### Data rows

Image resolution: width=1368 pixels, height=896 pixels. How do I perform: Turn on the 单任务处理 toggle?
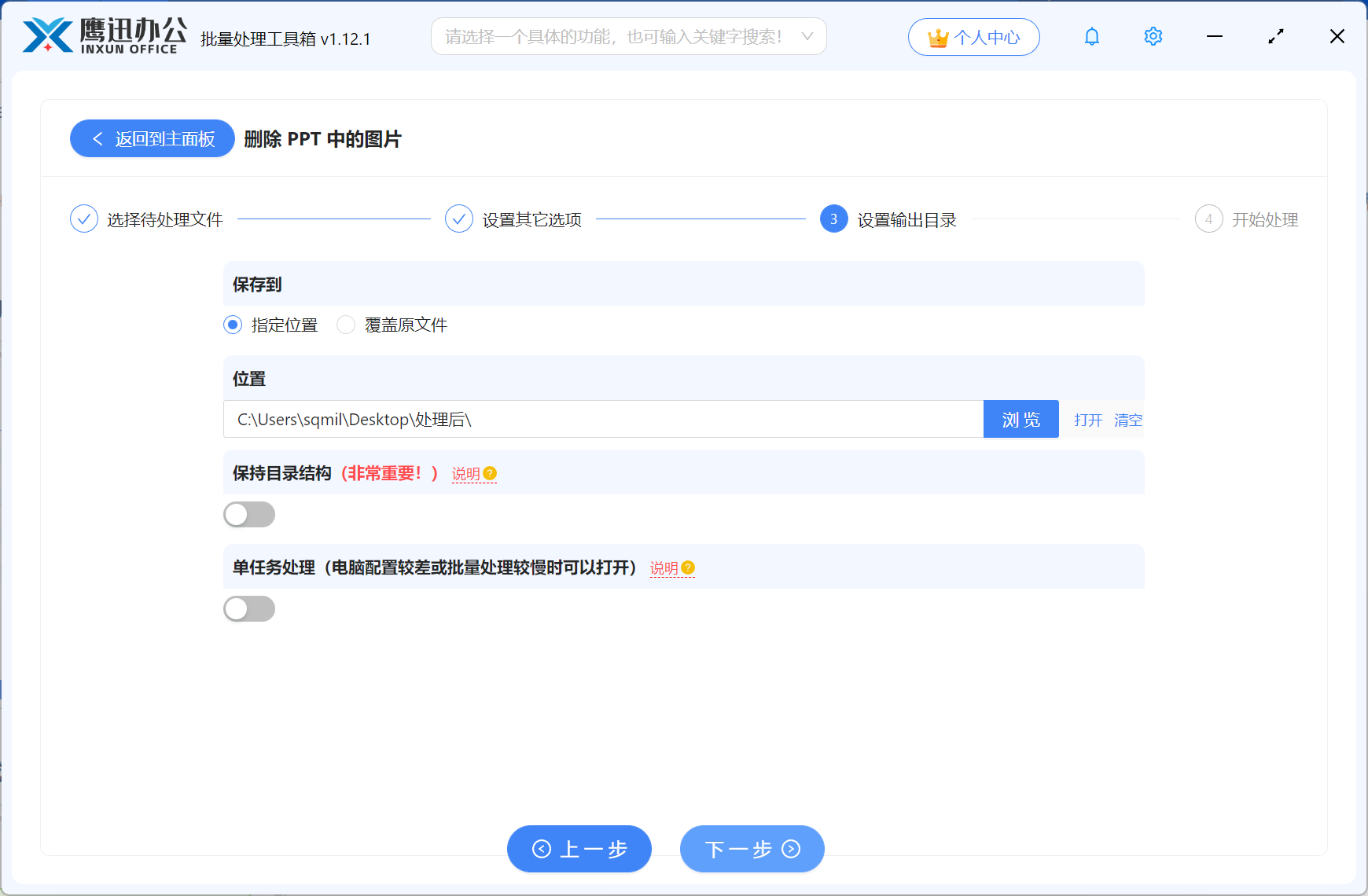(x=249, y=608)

######
### Data rows

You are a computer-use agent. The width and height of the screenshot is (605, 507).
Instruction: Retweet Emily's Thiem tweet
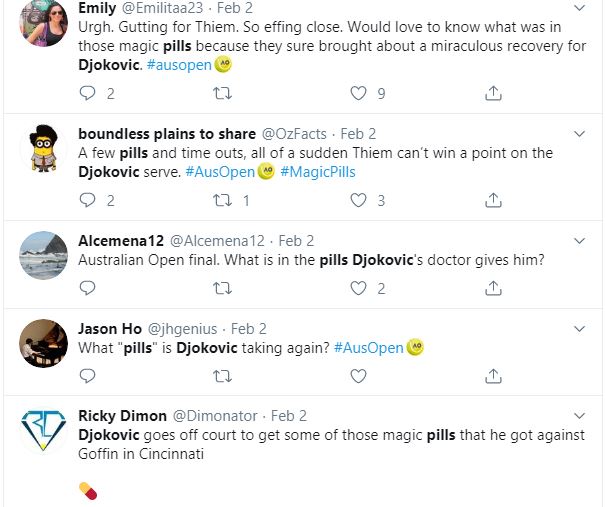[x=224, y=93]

######

§ **Directions for this task**:
Lay out the lines of the records starting at the one containing "You are a computer-use" and ending at the one containing "[x=224, y=93]" as a numbered list, skipping blank lines. Leave the pictures out.

§ **Complete output**:
1. You are a computer-use agent. The width and height of the screenshot is (605, 507).
2. Instruction: Retweet Emily's Thiem tweet
3. [x=224, y=93]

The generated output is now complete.